The realisation of this intangible asset is dependent on the discovery and successful development of economic mineral reserves which is affected by the risks outlined below. Should the realisation of the intangible asset prove unsuccessful the value included in the balance sheet would be written off to the income statement.
The group's exploration activities are subject to a number of significant and potential risks including:
- price fluctuations
- foreign exchange risks
- uncertainties over development and operational risks
- operations and environmental risk
- political and legal risks, including arrangements with governments for licenses,
profit sharing and taxation.
- foreign investment risks including increases in taxes, royalties and renegotiation
of contracts
- liquidity risks
- funding risks
The directors are aware that by its nature there is an inherent uncertainty in such development expenditure as to the value of the asset. Having reviewed the deferred exploration and evaluation expenditure at 31 December 2008, the directors are satisfied that the value of the intangible asset is not less than carrying value.

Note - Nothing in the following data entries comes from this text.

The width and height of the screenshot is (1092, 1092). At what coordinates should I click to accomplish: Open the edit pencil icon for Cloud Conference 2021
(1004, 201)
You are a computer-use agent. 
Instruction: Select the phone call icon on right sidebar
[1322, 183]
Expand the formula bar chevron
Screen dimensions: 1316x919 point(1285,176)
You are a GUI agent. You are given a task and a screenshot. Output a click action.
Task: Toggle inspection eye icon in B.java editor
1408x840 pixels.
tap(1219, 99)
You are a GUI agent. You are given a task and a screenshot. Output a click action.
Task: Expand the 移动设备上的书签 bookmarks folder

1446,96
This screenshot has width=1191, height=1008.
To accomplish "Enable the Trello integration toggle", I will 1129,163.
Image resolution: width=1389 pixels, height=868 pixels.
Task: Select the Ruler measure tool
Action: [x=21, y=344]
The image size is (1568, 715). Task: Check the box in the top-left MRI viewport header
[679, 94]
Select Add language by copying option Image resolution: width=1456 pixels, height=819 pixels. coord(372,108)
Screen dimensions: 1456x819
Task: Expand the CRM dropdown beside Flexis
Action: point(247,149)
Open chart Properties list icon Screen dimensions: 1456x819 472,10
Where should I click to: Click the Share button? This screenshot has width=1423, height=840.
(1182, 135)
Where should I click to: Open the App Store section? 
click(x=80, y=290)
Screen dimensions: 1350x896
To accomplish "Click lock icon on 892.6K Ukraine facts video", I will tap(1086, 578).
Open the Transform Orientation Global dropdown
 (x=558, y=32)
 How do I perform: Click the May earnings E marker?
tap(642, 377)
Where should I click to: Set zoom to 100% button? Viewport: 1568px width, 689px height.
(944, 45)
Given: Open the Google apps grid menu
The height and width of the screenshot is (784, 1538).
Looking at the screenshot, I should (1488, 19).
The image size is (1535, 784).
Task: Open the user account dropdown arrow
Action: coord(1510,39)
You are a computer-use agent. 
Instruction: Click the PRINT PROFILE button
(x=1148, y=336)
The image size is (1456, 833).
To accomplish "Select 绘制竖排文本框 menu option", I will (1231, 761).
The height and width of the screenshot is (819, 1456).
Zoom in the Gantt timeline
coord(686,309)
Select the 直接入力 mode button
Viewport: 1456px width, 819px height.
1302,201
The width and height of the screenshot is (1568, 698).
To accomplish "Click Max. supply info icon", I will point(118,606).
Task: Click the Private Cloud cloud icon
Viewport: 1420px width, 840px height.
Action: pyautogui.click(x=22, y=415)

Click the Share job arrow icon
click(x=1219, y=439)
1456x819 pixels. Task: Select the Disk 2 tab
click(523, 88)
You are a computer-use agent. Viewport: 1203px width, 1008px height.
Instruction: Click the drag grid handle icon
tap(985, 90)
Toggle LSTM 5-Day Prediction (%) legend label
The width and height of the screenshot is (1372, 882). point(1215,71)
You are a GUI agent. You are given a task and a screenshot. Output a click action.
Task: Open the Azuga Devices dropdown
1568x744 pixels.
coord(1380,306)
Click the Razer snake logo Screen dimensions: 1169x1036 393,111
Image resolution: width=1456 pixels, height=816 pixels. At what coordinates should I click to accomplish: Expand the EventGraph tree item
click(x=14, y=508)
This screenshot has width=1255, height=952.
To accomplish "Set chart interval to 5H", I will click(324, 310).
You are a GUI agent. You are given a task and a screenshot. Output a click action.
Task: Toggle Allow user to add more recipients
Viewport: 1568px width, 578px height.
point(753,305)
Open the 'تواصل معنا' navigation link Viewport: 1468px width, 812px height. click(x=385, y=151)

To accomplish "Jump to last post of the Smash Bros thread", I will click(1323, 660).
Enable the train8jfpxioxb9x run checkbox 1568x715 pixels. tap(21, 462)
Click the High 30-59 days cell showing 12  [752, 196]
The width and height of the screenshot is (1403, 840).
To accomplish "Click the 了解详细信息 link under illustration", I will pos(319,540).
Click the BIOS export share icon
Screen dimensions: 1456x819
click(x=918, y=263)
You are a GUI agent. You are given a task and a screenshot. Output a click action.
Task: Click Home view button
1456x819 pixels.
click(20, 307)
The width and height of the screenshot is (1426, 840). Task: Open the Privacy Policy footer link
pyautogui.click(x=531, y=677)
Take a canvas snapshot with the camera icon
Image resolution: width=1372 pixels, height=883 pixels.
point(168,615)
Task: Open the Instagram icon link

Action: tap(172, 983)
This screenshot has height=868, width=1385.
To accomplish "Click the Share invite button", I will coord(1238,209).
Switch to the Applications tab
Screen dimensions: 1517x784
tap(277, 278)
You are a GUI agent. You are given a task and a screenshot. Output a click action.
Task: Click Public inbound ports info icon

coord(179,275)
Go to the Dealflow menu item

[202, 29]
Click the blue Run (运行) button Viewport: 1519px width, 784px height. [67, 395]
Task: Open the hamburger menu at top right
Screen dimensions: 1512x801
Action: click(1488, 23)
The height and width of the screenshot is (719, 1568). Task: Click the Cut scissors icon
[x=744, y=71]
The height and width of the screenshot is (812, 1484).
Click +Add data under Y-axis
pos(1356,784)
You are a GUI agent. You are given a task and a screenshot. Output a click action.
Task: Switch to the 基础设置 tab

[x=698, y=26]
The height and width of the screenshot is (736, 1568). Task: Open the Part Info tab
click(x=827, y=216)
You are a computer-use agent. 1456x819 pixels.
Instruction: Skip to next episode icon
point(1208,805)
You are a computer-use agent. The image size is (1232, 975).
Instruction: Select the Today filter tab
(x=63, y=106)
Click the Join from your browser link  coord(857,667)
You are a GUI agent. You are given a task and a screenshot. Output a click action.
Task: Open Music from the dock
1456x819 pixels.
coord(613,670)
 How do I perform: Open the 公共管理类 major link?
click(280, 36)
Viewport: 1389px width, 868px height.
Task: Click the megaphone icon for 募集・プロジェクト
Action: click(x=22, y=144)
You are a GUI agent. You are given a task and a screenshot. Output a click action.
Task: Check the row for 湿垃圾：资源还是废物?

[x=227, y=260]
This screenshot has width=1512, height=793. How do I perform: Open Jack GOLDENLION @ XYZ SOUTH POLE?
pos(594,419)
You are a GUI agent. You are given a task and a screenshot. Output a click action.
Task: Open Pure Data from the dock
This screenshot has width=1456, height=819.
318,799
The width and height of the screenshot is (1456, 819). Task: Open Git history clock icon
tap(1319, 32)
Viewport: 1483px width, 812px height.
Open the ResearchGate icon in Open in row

Included above is an amount of £3,435 (2007: £15,276) of capitalised expenses related to equity-settled share-based payment transactions during the year.
4. General Information
The financial information set out above does not constitute the Company's financial statements for the year ended 31 December 2008. The financial information for 2007 is derived from the financial statements for 2007 which have been delivered to the Registrar of Companies. The auditors have reported on 2007 statements; their report was unqualified with an emphasis of matter in respect of considering the adequacy of the disclosures made in the financial statements concerning the valuation of intangible assets, and did not contain a statement under section 237(2) or (3) of the Companies Act 1985. The financial statements for 2008 will be delivered to the Registrar of Companies following the Company's Annual General Meeting.
A copy of the Company's Annual Report and Accounts for 2008 will be mailed to all shareholders shortly and will also be available for collection from the Company's registered office, 20-22 Bedford Row, London WC1R 4JS. The Annual Report and Accounts may also be viewed on Persian Gold plc's website at www.persiangoldplc.com.